That is, the controller 13 performs a required signal process to
acquire data (image data) in a desired format from the light
reception signal (light reception data). The signal process in the
controller 13 is not particularly limited, and for example, may
perform sorting of the light reception signal, or other kinds of
data may be calculated from the light reception signal.

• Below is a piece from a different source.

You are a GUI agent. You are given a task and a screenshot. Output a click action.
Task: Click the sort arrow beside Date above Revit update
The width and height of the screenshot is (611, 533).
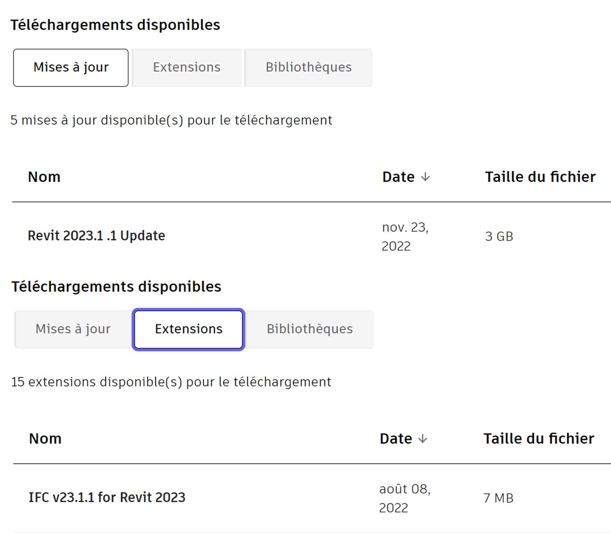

In
particular, in this example, as described below, the light
reception signal output from each of the pixel sensors 30 is
associated with "the irradiation position (subject observation
area) of irradiation light on the sample 16", "the incidence angle
(irradiation light azimuth) of irradiation light to the sample 16",
and "the reflection angle (observation azimuth) from the sample
16". Accordingly, the controller 13 temporarily stores the light
reception signal from the pixel sensor 30 in a memory (not shown)
and sorting the light reception signal stored in the memory based
on one of "the irradiation light azimuth, the observation azimuth,
and the object observation area", thereby converting the reflection
characteristics of the sample 16 to an easy-to-understand
format.
[0078] FIG. 6 is a plan view (X-Y plan view) showing an example of
a part of the pixel sensor 30. The microlenses 28 and the pixel
sensors 30 correspond to each other, and in this example, a
plurality of pixel sensors 30 (in the example shown in FIGS. 5 and
6, 25 pixel sensors 30) correspond to one microlens 28. That is, a
position correspondence unit 34 is constituted by one microlens 28
and a plurality of pixel sensors 30 corresponding to the microlens
28, and light incident on the microlens 28 of each position
correspondence unit 34 is received by one of a plurality of pixel
sensors 30 corresponding to the microlens 28.
[0079] In this example, although the relationship of correspondence
between the microlenses 28 and the pixel sensors 30 is "the number
of microlenses 28:the number of pixel sensors 30=1:25", the
invention is not limited thereto. For example, a different number
(for example, 49 in total of "7 in the X direction and "7 in the Y
direction", or the like) of pixel sensors 30 may correspond to one
microlens 28.
[0080] In the light reception unit 14 having the above
configuration, the light guide unit 22 (see FIG. 3) of this example
has a first light guide constituted of the imaging lens 25, a
second light guide including a plurality of microlenses 28 (light
guide lenses), and the light reception sensor 24 (see FIG. 3) has
the pixel sensors 30. Each of plurality of microlenses 28 (position
correspondence unit 34) corresponds to the position on the sample
16, and the imaging lens 25 guides light from the sample 16 to
different microlenses 28 among a plurality of microlenses 28
according to the position of light on the sample 16 and makes light
travel toward the corresponding microlens 28.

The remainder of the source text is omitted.